• [EXERCISE OBJECTIVE]
List every distinct variable name declared in the C++ code of the forum post below, counting function parameters.

Here's what I went with. Note you want to do a break if you find out it's divisible as there is no point in checking all the numbers beyond it for divisibility..

#include <iostream>
using namespace std;
void prime_num(int);
int main()
{
cout << " Enter a number and I will generate the prime numbers up to that number: ";
int num = 0;
cin >> num;
prime_num(num);
}
 
void prime_num( int num)
{
		bool isPrime=true;
		for ( int i = 0; i <= num; i++)
		{
				for ( int j = 2; j <= num; j++)
				{
						if ( i!=j && i % j == 0 )
						{
						  isPrime=false;
						  break;
						}
				}
				if (isPrime)

• [SUPPLIED ENTRIES]

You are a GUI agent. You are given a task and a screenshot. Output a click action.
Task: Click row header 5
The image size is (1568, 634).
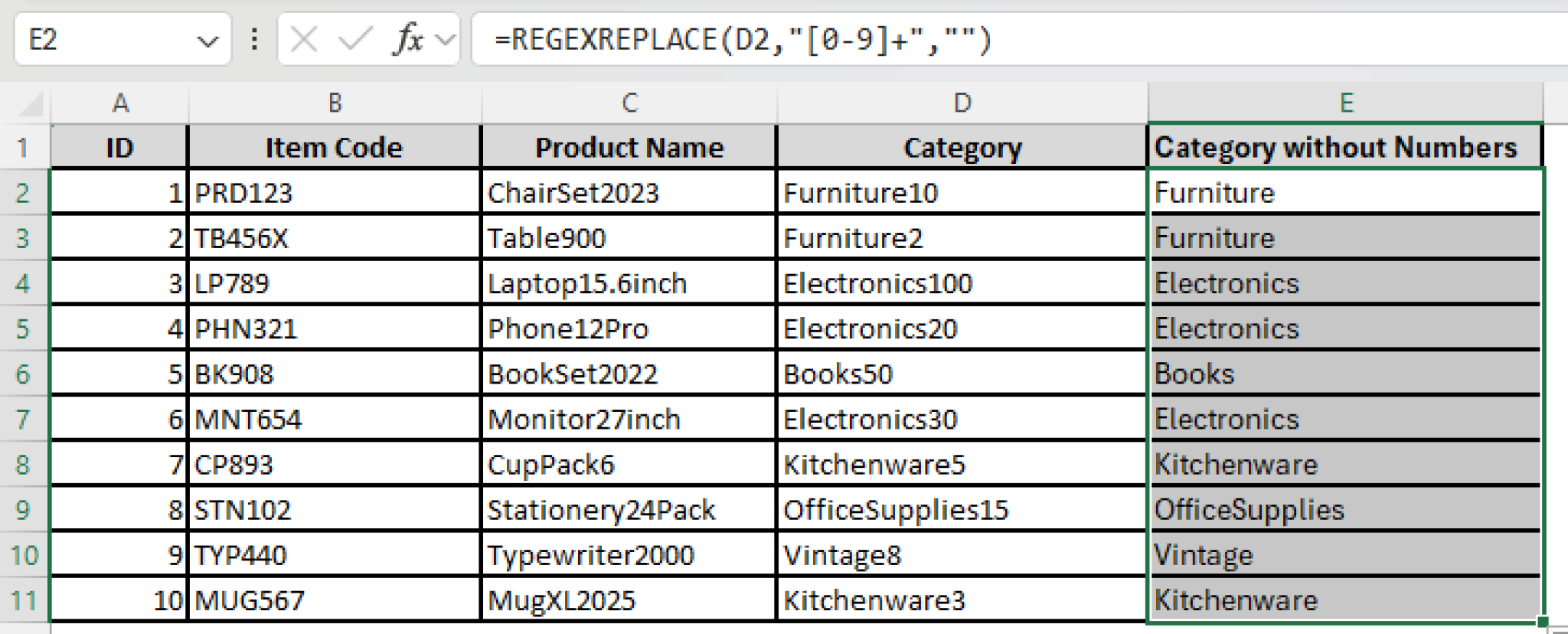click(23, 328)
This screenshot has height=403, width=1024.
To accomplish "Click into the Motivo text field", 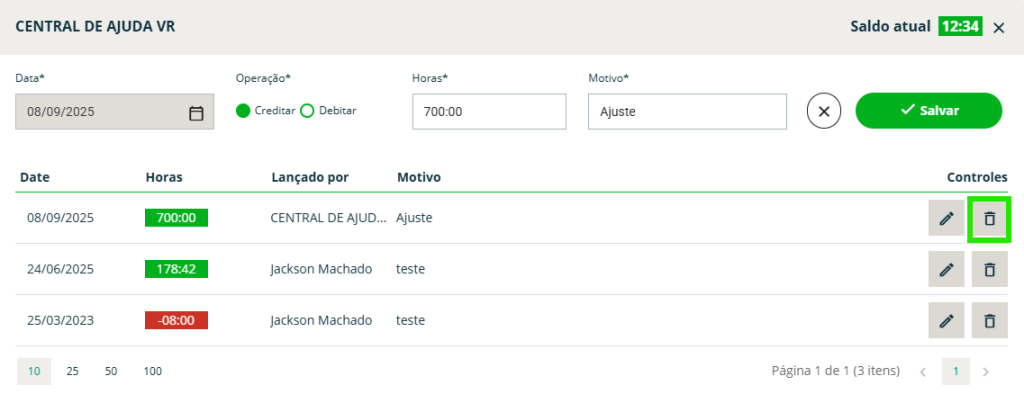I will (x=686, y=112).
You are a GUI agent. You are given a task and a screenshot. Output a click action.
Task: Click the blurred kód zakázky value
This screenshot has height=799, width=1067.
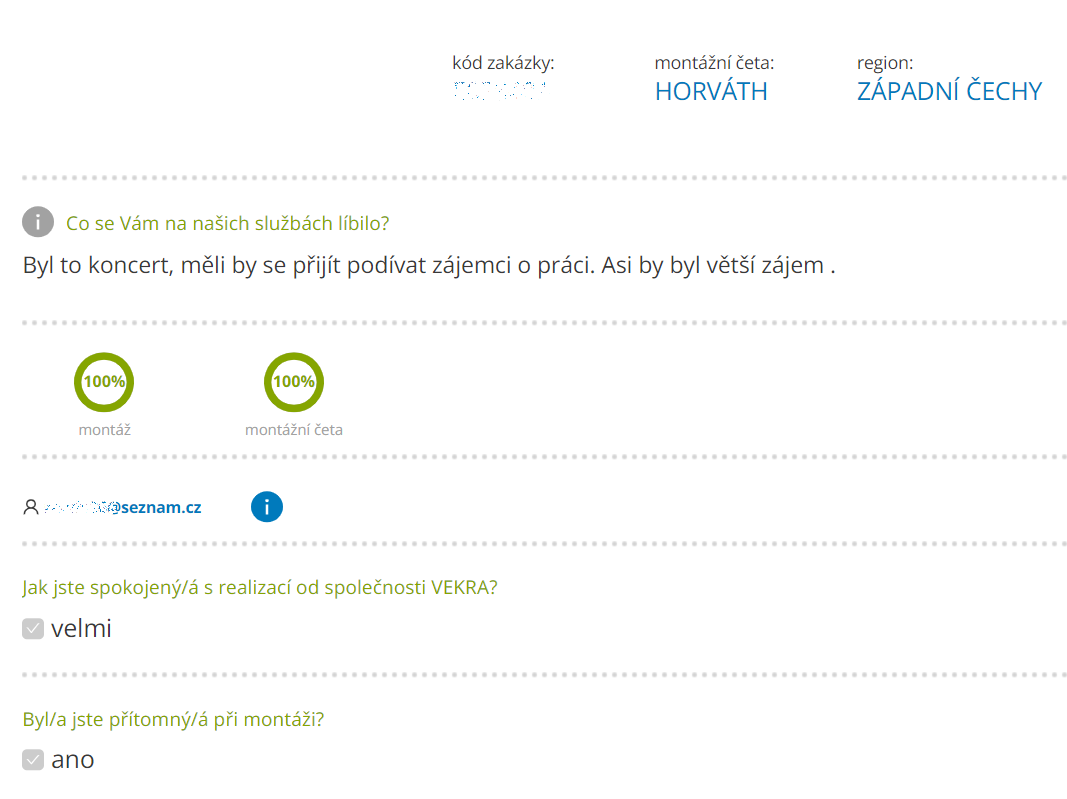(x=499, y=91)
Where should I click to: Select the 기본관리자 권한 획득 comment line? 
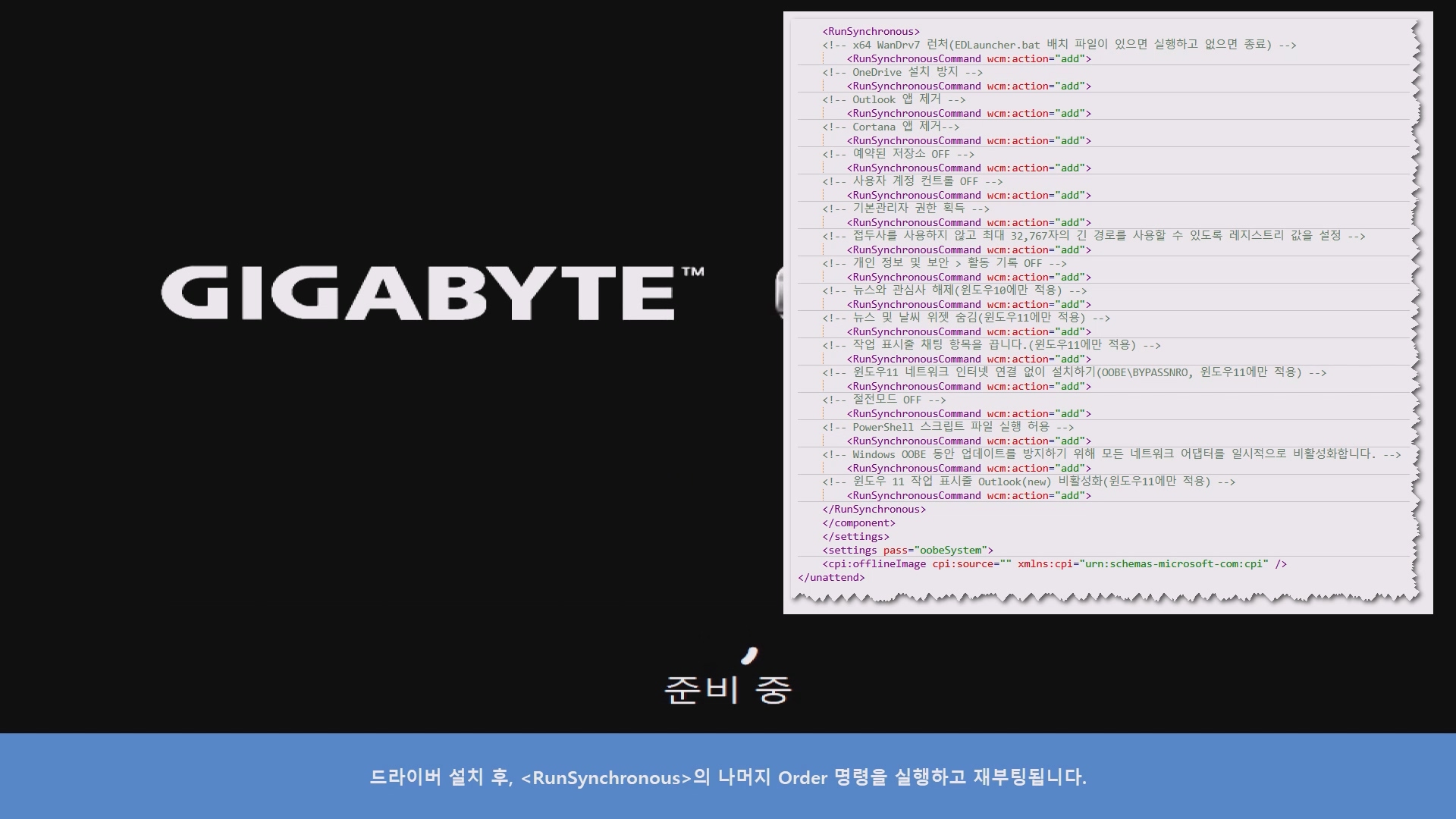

• [CORRECT RESPONSE]
num, isPrime, i, j